[Quoted passage]:

As a species, we have to capacity to enjoy a rich spectrum of emotional and sexual relationships. Part of the reason I think this isn't more obvious to many people is that we've been conditioned by social, religious, and cultural norms to identify with a single 'orientation' and, more importantly, to find only one specific orientation socially, morally, and culturally acceptable. We're just now reaching a point where it's becoming somewhat acceptable to be open about being attracted to the same sex and to be in a same-sex relationship, which is good. Unfortunately, we're still trapped culturally into identifying as one or the other (gay, straight, etc.), which doesn't even begin to address the limitations of our views about gender. And scientifically, we're trapped by an ideology of genetic sexual determinism to do the same thing. So it's going to take a bit longer for people to fully realize the possible diversity in human sexuality and that it's not only possible to be attracted to people for who they are regardless of sex or gender, but that it's OK to be attracted to someone for who they are regardless of sex or gender.

And even though my social and political activism isn't what it was 5 or 10 years ago, I still try hard to continue to advocate for LGBTQIA+ people and for things that would benefit them, from marriage equality to guaranteed reproductive rights, as well as to connect those struggles to struggles for gender equality, racial equality, and socioeconomic equality. Because all of these struggles are intertwined, and if one of us isn't free, none of us truly are. We just benefit from a temporary privilege at the expense of someone else, which is both harmful and morally repugnant; and social structures and cultural norms that support these unequal systems of oppression must ultimately be torn down.

It's a long, difficult process. And I know that many people would prefer slower, more moderate solutions. Things like 'tearing down' oppressive structures sounds destructive, violent even. But some foundations can't be salvaged before something new is built. And Pride itself began as a riot against the enforcement of that oppression, and even though police today like to ride in Pride parades and corporations like to throw rainbows all over their tweets and ads this month, the police are often used to uphold systems of oppression and many of those same companies financially support politicians and organizations dedicated to restricting and reversing hard won rights. Quick to cash in on a growing market, but just as quick to stab them in the back if it appeases another. And our society, while arguably changing for the better, still finds it publicly acceptable to ridicule and demonize people simply trying to exist, as all the recent anti-trans laws and comedy specials illustrate. And I definitely think we need the same active, revolutionary spirit of Stonewall for the fights ahead. Because these structures and those who support and benefit them, will not be transformed without hard battles and a militant willingness to dismantle oppressive institutions.

I love Pride because it has a very deep and very sentimental place in my heart. It's one of the places where I learned how to be brave, and where I found love. But I also love it because it's as much about celebrating oneself and the diversity we find in one another as it is an openly rebellious challenge to outdated modes of thinking and long-standing systems of discrimination, dehumanization, and psychological and physical damage. And part of celebrating Pride is being brave and standing up for others and building something better, which sometimes requires getting our hands a little dirty.

[Information]:

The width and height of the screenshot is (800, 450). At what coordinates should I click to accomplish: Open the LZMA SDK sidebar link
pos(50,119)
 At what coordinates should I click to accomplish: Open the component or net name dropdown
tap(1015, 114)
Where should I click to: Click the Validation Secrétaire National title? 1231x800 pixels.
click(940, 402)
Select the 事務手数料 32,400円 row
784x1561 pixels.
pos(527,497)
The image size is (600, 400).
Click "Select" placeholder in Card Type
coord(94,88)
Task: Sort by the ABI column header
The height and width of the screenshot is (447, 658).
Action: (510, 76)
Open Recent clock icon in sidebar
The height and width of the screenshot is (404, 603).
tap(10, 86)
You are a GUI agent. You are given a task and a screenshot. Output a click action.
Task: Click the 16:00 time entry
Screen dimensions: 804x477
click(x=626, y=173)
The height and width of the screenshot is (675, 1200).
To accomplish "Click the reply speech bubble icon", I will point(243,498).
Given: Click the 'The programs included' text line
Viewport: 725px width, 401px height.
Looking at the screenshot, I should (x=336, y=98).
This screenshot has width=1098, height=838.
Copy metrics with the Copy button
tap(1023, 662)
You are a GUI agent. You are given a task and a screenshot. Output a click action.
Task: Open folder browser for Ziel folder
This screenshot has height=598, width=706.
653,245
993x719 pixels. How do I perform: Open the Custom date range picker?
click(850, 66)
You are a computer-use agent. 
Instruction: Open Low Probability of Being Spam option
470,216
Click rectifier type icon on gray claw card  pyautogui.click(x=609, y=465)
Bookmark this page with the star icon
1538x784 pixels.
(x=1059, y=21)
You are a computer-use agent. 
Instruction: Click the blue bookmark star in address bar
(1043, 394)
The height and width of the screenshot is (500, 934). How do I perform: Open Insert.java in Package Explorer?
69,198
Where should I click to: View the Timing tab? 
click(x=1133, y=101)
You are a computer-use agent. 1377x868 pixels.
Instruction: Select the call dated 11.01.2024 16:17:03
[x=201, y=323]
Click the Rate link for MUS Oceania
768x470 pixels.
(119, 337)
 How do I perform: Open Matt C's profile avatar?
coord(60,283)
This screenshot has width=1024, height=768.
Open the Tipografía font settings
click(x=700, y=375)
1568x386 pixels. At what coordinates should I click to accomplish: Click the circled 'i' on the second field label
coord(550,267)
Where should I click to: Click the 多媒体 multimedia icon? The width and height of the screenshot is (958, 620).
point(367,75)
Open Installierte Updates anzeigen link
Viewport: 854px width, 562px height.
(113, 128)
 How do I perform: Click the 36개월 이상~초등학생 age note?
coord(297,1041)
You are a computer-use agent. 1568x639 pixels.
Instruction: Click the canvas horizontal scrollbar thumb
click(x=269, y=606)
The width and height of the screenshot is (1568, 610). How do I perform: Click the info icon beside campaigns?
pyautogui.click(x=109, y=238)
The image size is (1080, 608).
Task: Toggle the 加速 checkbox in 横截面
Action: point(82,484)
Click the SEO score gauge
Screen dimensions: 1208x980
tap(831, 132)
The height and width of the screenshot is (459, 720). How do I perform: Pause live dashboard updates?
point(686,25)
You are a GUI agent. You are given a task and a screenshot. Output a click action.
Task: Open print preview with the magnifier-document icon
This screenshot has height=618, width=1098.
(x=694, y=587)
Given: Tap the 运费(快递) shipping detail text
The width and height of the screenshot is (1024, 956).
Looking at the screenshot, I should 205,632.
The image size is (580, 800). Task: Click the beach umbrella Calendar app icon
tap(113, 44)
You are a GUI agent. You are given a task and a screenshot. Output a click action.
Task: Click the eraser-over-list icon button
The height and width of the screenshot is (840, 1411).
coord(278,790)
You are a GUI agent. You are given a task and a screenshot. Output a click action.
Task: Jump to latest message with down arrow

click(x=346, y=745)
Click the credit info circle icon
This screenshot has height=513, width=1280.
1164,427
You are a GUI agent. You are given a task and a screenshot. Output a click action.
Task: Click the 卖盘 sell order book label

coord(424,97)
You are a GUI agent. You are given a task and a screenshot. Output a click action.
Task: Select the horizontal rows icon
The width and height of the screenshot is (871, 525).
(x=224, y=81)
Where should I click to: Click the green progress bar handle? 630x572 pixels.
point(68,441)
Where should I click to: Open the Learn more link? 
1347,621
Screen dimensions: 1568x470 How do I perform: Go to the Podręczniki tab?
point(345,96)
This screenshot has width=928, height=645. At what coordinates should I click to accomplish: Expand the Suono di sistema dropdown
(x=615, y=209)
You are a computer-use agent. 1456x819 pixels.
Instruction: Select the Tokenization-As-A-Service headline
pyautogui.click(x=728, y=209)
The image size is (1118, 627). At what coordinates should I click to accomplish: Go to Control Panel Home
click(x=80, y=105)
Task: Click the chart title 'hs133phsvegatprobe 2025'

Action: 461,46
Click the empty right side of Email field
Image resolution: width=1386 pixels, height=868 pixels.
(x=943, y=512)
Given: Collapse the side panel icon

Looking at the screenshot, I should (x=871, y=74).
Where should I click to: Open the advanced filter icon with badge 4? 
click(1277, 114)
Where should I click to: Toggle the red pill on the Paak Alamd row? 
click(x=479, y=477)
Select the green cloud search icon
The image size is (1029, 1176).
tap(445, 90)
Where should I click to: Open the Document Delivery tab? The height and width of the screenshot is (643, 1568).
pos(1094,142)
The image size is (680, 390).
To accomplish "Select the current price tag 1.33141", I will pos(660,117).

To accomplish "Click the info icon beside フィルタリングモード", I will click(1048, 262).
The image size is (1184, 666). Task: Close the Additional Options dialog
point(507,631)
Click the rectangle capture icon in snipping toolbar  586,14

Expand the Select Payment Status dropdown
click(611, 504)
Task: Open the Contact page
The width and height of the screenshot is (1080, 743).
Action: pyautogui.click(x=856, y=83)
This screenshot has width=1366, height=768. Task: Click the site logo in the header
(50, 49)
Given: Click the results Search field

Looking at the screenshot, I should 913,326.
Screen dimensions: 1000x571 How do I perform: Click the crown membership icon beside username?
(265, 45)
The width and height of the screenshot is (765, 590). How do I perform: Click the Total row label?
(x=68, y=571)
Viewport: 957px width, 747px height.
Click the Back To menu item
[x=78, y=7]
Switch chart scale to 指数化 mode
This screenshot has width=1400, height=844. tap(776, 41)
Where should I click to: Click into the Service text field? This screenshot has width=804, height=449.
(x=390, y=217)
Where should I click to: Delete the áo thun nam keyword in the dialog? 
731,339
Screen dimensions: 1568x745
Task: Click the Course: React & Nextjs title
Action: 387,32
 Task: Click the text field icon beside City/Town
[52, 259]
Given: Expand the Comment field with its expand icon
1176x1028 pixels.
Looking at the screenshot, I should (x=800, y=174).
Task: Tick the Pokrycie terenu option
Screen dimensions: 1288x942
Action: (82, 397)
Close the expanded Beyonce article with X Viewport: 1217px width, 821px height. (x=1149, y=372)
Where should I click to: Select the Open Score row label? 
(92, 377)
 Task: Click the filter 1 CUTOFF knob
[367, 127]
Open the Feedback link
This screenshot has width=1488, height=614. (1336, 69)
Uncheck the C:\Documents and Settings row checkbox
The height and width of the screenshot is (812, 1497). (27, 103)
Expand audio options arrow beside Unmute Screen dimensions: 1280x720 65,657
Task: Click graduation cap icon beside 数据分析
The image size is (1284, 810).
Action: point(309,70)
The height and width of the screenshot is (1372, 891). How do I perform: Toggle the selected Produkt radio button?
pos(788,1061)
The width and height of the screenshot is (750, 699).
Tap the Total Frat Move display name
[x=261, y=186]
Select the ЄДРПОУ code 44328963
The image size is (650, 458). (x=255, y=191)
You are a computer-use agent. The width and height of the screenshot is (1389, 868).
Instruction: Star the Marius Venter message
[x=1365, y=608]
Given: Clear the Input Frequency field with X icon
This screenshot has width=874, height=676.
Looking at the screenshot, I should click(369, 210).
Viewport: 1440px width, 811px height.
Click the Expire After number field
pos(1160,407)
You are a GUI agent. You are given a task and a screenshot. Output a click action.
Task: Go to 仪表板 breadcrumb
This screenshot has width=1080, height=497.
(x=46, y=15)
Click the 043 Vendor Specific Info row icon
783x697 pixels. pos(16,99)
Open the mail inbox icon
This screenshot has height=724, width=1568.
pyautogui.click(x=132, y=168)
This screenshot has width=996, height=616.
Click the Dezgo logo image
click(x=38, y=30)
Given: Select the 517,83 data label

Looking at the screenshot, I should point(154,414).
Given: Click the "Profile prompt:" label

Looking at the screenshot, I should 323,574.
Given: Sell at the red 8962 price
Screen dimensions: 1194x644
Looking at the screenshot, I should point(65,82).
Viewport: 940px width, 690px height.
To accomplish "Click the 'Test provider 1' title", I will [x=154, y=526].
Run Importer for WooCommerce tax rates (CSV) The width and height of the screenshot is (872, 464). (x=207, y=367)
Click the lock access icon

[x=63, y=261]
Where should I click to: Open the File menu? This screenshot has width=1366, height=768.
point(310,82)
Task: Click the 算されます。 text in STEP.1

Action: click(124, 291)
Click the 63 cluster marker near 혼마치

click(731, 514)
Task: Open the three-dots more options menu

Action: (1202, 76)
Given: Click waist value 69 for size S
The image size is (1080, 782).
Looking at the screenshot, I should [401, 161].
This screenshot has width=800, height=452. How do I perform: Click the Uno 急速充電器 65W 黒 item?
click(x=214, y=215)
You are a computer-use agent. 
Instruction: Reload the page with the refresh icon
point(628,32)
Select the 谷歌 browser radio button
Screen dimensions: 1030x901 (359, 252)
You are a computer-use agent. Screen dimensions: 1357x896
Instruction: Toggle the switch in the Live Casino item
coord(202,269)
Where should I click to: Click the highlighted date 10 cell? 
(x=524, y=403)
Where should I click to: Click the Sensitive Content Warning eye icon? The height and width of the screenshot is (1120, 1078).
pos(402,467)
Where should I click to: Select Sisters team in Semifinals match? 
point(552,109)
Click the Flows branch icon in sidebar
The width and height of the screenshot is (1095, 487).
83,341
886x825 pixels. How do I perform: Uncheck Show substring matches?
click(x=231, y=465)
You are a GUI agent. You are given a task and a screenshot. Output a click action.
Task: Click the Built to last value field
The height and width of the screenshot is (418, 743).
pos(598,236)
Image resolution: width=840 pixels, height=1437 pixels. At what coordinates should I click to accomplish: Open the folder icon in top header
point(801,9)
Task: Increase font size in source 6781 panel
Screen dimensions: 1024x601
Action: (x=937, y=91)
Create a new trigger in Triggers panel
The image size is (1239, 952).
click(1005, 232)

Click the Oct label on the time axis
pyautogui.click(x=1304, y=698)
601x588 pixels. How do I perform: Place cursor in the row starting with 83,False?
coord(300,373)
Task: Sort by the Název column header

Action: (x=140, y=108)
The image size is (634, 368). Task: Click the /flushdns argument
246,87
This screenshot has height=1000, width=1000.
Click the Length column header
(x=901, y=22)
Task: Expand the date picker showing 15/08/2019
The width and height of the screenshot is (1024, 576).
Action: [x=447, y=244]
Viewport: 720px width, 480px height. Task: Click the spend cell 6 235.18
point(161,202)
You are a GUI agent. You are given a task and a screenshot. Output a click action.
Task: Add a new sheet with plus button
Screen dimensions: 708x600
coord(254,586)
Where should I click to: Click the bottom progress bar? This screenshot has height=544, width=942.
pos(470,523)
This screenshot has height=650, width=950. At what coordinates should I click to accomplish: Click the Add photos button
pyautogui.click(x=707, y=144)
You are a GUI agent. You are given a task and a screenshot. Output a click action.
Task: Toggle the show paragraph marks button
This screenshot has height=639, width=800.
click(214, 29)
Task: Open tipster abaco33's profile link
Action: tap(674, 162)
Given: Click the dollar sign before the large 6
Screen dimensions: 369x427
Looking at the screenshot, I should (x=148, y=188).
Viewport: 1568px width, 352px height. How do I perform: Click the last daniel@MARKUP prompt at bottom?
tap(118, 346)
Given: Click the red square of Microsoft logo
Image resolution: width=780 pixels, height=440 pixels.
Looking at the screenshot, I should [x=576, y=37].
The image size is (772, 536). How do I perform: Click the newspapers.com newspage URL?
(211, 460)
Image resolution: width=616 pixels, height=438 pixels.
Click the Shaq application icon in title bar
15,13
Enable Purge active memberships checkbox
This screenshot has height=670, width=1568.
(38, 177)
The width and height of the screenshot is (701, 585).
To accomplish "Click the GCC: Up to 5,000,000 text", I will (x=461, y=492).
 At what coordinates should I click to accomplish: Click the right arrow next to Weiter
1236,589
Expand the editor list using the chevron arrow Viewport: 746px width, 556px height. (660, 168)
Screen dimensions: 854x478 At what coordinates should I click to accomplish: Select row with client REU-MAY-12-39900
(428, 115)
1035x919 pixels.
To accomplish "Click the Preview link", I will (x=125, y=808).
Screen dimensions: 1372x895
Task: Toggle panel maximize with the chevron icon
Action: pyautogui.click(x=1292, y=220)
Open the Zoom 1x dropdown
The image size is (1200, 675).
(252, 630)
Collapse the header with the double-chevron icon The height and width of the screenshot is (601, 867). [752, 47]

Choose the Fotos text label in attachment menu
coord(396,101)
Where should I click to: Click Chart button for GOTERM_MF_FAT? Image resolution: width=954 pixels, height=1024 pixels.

[Apply what you read]:
a - In the essay on Pride, change "activism" to "advocacy" and write out the part from "And even though my" up to and including "be torn down.".
b - According to the essay on Pride, how did Pride itself begin?

[Replies]:
a -
And even though my social and political advocacy isn't what it was 5 or 10 years ago, I still try hard to continue to advocate for LGBTQIA+ people and for things that would benefit them, from marriage equality to guaranteed reproductive rights, as well as to connect those struggles to struggles for gender equality, racial equality, and socioeconomic equality. Because all of these struggles are intertwined, and if one of us isn't free, none of us truly are. We just benefit from a temporary privilege at the expense of someone else, which is both harmful and morally repugnant; and social structures and cultural norms that support these unequal systems of oppression must ultimately be torn down.

b - Pride began as a riot against the enforcement of oppression.